GOAL OF THE EXERCISE:
Rewrite the rows below, changing every "Where should I click to" to "What should I click to" and leaving everything else untouched.

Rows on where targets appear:
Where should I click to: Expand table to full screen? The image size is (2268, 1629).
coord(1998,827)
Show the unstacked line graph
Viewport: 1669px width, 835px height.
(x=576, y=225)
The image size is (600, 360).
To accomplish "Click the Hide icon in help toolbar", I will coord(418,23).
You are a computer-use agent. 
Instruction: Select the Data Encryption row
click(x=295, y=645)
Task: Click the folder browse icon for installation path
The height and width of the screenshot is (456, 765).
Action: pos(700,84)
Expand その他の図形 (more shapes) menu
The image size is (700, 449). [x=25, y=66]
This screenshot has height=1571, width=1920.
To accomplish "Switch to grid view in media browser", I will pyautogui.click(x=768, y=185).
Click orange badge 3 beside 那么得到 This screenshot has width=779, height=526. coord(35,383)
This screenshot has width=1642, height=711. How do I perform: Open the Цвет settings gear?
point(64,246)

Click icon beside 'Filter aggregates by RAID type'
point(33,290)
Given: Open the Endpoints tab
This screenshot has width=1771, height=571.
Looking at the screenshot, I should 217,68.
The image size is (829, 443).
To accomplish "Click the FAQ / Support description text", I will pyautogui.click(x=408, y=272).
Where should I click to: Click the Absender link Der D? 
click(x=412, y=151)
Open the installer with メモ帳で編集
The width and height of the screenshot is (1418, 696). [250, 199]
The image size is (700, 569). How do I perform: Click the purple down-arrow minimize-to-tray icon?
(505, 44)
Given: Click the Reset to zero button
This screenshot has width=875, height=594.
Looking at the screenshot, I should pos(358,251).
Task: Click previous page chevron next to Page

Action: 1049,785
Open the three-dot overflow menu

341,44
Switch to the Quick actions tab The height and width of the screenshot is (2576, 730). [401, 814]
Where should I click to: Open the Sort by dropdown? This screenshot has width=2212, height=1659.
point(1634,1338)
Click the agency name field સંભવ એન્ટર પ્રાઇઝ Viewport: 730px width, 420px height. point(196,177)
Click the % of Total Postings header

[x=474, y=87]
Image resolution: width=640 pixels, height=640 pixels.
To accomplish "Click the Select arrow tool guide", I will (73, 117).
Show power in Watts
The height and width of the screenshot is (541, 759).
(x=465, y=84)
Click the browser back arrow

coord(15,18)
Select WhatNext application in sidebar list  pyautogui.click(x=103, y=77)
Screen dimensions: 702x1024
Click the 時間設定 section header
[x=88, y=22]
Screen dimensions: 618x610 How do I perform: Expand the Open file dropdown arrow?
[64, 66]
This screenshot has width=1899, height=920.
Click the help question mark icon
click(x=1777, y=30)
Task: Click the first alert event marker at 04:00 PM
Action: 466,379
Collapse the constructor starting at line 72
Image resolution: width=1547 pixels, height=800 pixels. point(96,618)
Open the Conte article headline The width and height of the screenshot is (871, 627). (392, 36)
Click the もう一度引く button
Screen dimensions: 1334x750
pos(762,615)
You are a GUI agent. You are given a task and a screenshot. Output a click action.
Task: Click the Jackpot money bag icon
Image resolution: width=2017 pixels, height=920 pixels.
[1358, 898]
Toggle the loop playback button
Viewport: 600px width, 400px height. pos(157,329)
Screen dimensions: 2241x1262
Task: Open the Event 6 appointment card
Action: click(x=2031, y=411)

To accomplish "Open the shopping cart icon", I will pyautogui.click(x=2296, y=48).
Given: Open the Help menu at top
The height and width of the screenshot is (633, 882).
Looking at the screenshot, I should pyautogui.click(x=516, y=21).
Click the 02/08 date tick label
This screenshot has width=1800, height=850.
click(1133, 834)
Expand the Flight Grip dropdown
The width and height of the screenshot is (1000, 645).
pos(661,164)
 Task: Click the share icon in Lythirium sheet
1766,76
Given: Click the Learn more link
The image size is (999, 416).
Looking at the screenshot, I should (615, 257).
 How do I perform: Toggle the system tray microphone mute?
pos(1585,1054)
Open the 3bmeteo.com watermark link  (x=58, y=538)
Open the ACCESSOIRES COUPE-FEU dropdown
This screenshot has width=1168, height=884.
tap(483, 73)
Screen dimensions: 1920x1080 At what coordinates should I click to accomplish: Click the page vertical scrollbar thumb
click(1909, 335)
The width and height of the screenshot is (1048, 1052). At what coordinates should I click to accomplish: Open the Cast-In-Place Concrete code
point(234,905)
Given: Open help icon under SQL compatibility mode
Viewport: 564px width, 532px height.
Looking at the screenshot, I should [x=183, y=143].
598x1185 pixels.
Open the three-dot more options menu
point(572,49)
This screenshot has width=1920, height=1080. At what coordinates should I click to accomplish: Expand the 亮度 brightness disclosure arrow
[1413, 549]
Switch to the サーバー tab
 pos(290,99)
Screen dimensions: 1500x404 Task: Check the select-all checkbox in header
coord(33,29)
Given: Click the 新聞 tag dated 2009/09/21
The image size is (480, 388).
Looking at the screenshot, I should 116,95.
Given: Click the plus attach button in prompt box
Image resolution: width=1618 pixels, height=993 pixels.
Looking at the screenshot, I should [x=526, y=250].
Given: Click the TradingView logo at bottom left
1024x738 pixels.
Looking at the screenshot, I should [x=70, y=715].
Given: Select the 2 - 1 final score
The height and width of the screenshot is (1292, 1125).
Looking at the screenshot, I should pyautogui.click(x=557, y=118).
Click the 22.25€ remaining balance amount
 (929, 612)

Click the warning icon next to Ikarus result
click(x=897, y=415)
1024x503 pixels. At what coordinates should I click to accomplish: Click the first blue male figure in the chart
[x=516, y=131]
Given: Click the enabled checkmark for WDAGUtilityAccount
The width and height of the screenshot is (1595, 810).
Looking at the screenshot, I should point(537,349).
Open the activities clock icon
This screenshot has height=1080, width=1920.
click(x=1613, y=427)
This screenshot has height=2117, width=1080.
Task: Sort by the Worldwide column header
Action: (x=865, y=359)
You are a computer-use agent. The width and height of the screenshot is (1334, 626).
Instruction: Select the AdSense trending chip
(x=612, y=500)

RESULT OF THE TASK:
What should I click to: Expand table to full screen? The image size is (2268, 1629).
coord(1998,827)
Show the unstacked line graph
Viewport: 1669px width, 835px height.
(x=576, y=225)
The image size is (600, 360).
To accomplish "Click the Hide icon in help toolbar", I will coord(418,23).
You are a computer-use agent. 
Instruction: Select the Data Encryption row
click(x=295, y=645)
Task: Click the folder browse icon for installation path
The height and width of the screenshot is (456, 765).
Action: pos(700,84)
Expand その他の図形 (more shapes) menu
The image size is (700, 449). [x=25, y=66]
This screenshot has height=1571, width=1920.
To accomplish "Switch to grid view in media browser", I will pyautogui.click(x=768, y=185).
Click orange badge 3 beside 那么得到 This screenshot has width=779, height=526. coord(35,383)
This screenshot has width=1642, height=711. How do I perform: Open the Цвет settings gear?
point(64,246)

Click icon beside 'Filter aggregates by RAID type'
point(33,290)
Given: Open the Endpoints tab
This screenshot has width=1771, height=571.
Looking at the screenshot, I should 217,68.
The image size is (829, 443).
To accomplish "Click the FAQ / Support description text", I will pyautogui.click(x=408, y=272).
What should I click to: Click the Absender link Der D? 
click(x=412, y=151)
Open the installer with メモ帳で編集
The width and height of the screenshot is (1418, 696). [250, 199]
The image size is (700, 569). How do I perform: Click the purple down-arrow minimize-to-tray icon?
(505, 44)
Given: Click the Reset to zero button
This screenshot has width=875, height=594.
Looking at the screenshot, I should pos(358,251).
Task: Click previous page chevron next to Page

Action: 1049,785
Open the three-dot overflow menu

341,44
Switch to the Quick actions tab The height and width of the screenshot is (2576, 730). [401, 814]
What should I click to: Open the Sort by dropdown? This screenshot has width=2212, height=1659.
point(1634,1338)
Click the agency name field સંભવ એન્ટર પ્રાઇઝ Viewport: 730px width, 420px height. point(196,177)
Click the % of Total Postings header

[x=474, y=87]
Image resolution: width=640 pixels, height=640 pixels.
To accomplish "Click the Select arrow tool guide", I will (73, 117).
Show power in Watts
The height and width of the screenshot is (541, 759).
(x=465, y=84)
Click the browser back arrow

coord(15,18)
Select WhatNext application in sidebar list  pyautogui.click(x=103, y=77)
Screen dimensions: 702x1024
Click the 時間設定 section header
[x=88, y=22]
Screen dimensions: 618x610 How do I perform: Expand the Open file dropdown arrow?
[64, 66]
This screenshot has width=1899, height=920.
Click the help question mark icon
click(x=1777, y=30)
Task: Click the first alert event marker at 04:00 PM
Action: 466,379
Collapse the constructor starting at line 72
Image resolution: width=1547 pixels, height=800 pixels. point(96,618)
Open the Conte article headline The width and height of the screenshot is (871, 627). (392, 36)
Click the もう一度引く button
Screen dimensions: 1334x750
pos(762,615)
You are a GUI agent. You are given a task and a screenshot. Output a click action.
Task: Click the Jackpot money bag icon
Image resolution: width=2017 pixels, height=920 pixels.
[1358, 898]
Toggle the loop playback button
Viewport: 600px width, 400px height. pos(157,329)
Screen dimensions: 2241x1262
Task: Open the Event 6 appointment card
Action: click(x=2031, y=411)

To accomplish "Open the shopping cart icon", I will pyautogui.click(x=2296, y=48).
Given: Open the Help menu at top
The height and width of the screenshot is (633, 882).
Looking at the screenshot, I should pyautogui.click(x=516, y=21).
Click the 02/08 date tick label
This screenshot has width=1800, height=850.
click(1133, 834)
Expand the Flight Grip dropdown
The width and height of the screenshot is (1000, 645).
pos(661,164)
 Task: Click the share icon in Lythirium sheet
1766,76
Given: Click the Learn more link
The image size is (999, 416).
Looking at the screenshot, I should (615, 257).
 How do I perform: Toggle the system tray microphone mute?
pos(1585,1054)
Open the 3bmeteo.com watermark link  (x=58, y=538)
Open the ACCESSOIRES COUPE-FEU dropdown
This screenshot has width=1168, height=884.
tap(483, 73)
Screen dimensions: 1920x1080 At what coordinates should I click to accomplish: Click the page vertical scrollbar thumb
click(1909, 335)
The width and height of the screenshot is (1048, 1052). At what coordinates should I click to accomplish: Open the Cast-In-Place Concrete code
point(234,905)
Given: Open help icon under SQL compatibility mode
Viewport: 564px width, 532px height.
Looking at the screenshot, I should [x=183, y=143].
598x1185 pixels.
Open the three-dot more options menu
point(572,49)
This screenshot has width=1920, height=1080. At what coordinates should I click to accomplish: Expand the 亮度 brightness disclosure arrow
[1413, 549]
Switch to the サーバー tab
 pos(290,99)
Screen dimensions: 1500x404 Task: Check the select-all checkbox in header
coord(33,29)
Given: Click the 新聞 tag dated 2009/09/21
The image size is (480, 388).
Looking at the screenshot, I should 116,95.
Given: Click the plus attach button in prompt box
Image resolution: width=1618 pixels, height=993 pixels.
Looking at the screenshot, I should [x=526, y=250].
Given: Click the TradingView logo at bottom left
1024x738 pixels.
Looking at the screenshot, I should [x=70, y=715].
Given: Select the 2 - 1 final score
The height and width of the screenshot is (1292, 1125).
Looking at the screenshot, I should pyautogui.click(x=557, y=118).
Click the 22.25€ remaining balance amount
 (929, 612)

Click the warning icon next to Ikarus result
click(x=897, y=415)
1024x503 pixels. At what coordinates should I click to accomplish: Click the first blue male figure in the chart
[x=516, y=131]
Given: Click the enabled checkmark for WDAGUtilityAccount
The width and height of the screenshot is (1595, 810).
Looking at the screenshot, I should point(537,349).
Open the activities clock icon
This screenshot has height=1080, width=1920.
click(x=1613, y=427)
This screenshot has height=2117, width=1080.
Task: Sort by the Worldwide column header
Action: (x=865, y=359)
You are a computer-use agent. The width and height of the screenshot is (1334, 626).
Instruction: Select the AdSense trending chip
(x=612, y=500)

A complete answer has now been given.